Diferente dos demais vírus, que causam a perda de olfato porque estimulam a produção de muco que "tampa" o neurônio, de 80% a 90% dos pacientes que tiveram covid-19 terão melhora, e cerca de 5% terão um tipo de perda mais sustentada e podem precisar de estimulação olfativa.
Médico otorrinolaringologista, Celso Nanni, explica que a perda de olfato está ligada ao paladar. "Se você não sente o cheiro, se o olfato não está bom, o paladar perde o gosto. Seria como se fosse o efeito colateral de se perder o olfato, ter a alteração no paladar", descreve.

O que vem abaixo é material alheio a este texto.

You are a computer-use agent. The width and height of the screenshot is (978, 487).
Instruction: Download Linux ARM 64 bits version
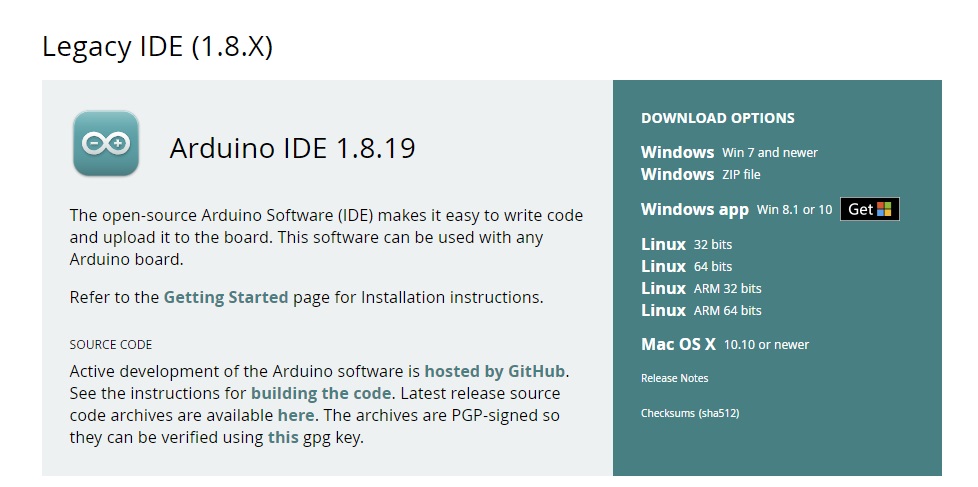pyautogui.click(x=701, y=311)
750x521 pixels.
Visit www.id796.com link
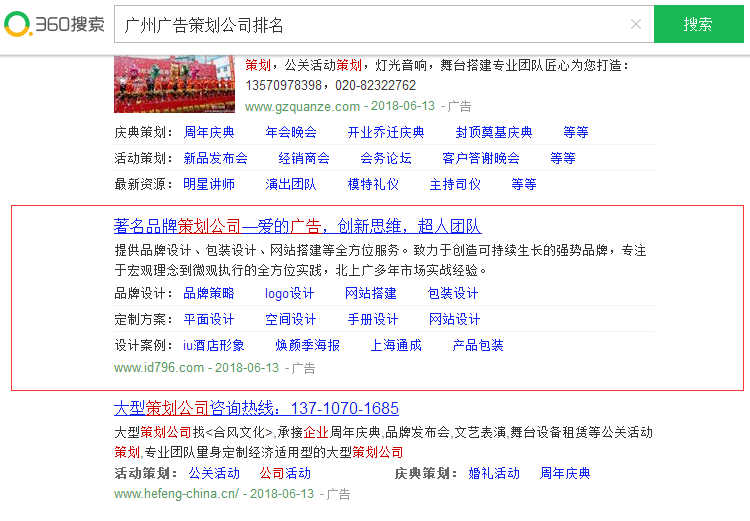tap(159, 367)
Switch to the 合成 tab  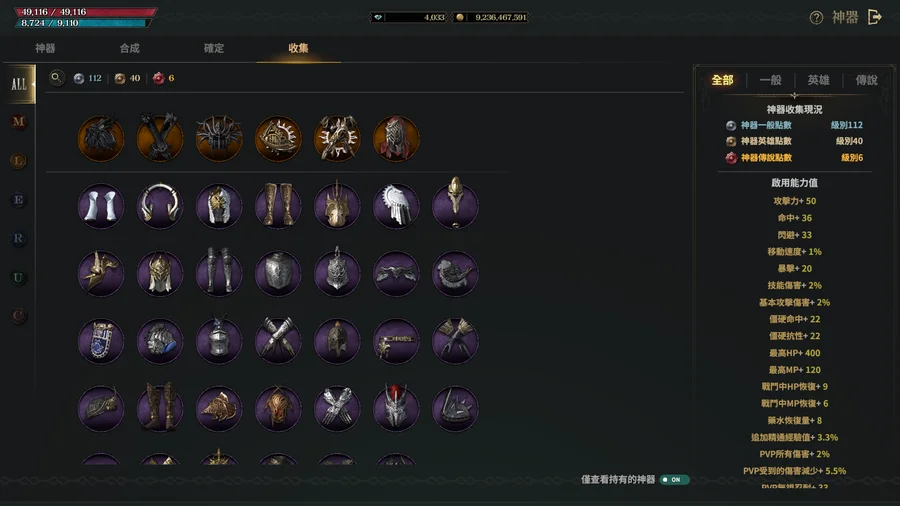[130, 48]
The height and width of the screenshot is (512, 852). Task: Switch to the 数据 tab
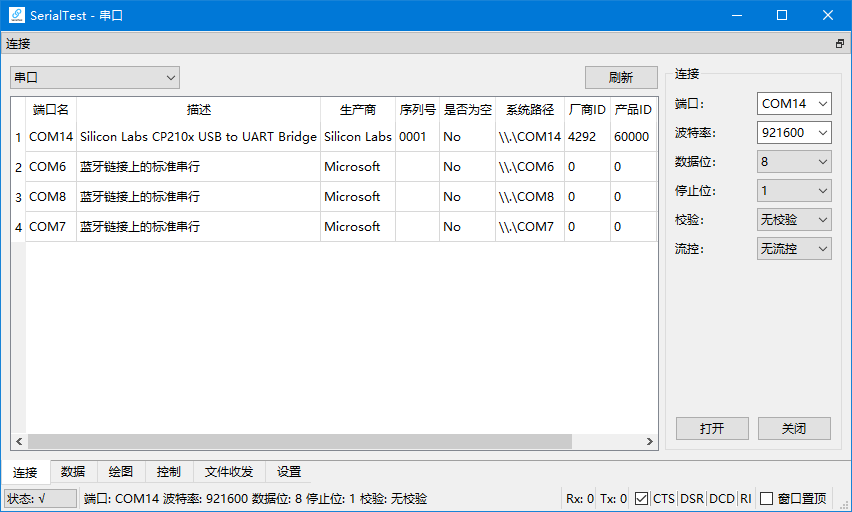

Para isso existem termos que vão desde a hiposmia, quando há diminuição parcial do paladar até a anosmia, usado para dizer que houve perda total e ainda a cacosmia, quando é o caso da paciente ter uma perversão, ou seja, uma alteração no olfato e paladar. "Ela tem cheiros e sabores desagradáveis", explica Celso.
Além do alimento, o olfato tem ligação com a sensação de prazer. "Uma das coisas que a gente tem é o prazer na alimentação e também ativar a memória. Então é um sentido muito importante para várias partes da nossa vivência social".
Segundo o otorrinolaringologista, a volta dos sentidos pode levar dias até algumas semanas. E há sim tratamento que deve ser acompanhado pelo médico para a estimulação do olfato.